Supplied entries →
※
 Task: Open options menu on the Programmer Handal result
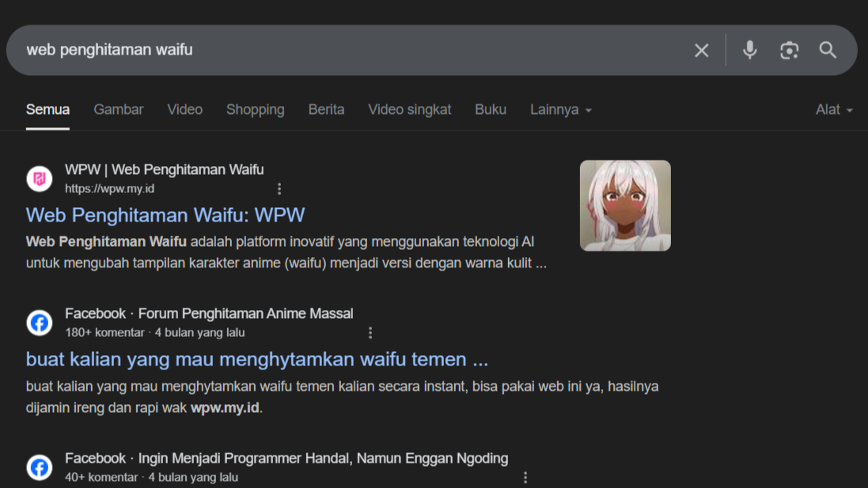525,477
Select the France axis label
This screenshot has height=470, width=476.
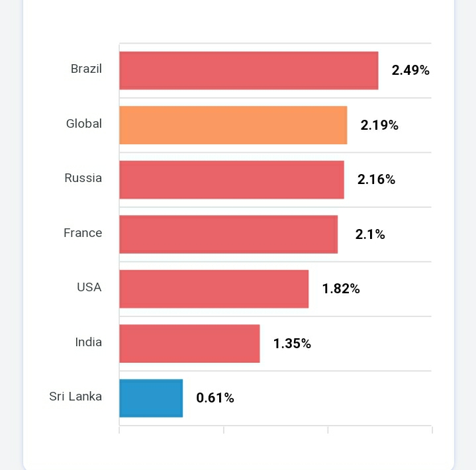[x=83, y=233]

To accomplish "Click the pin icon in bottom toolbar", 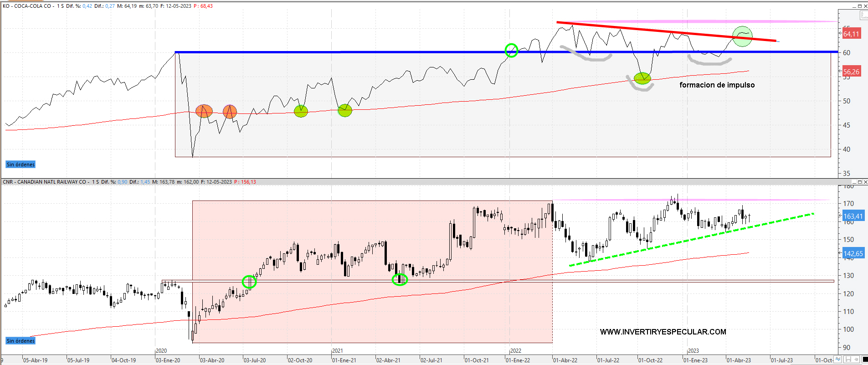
※
Your objective →
Pictures aside, print every line of the material exactly.

Your solution →
 Task: Open options menu on the Programmer Handal result
525,477
Select the France axis label
This screenshot has height=470, width=476.
[x=83, y=233]

To accomplish "Click the pin icon in bottom toolbar", 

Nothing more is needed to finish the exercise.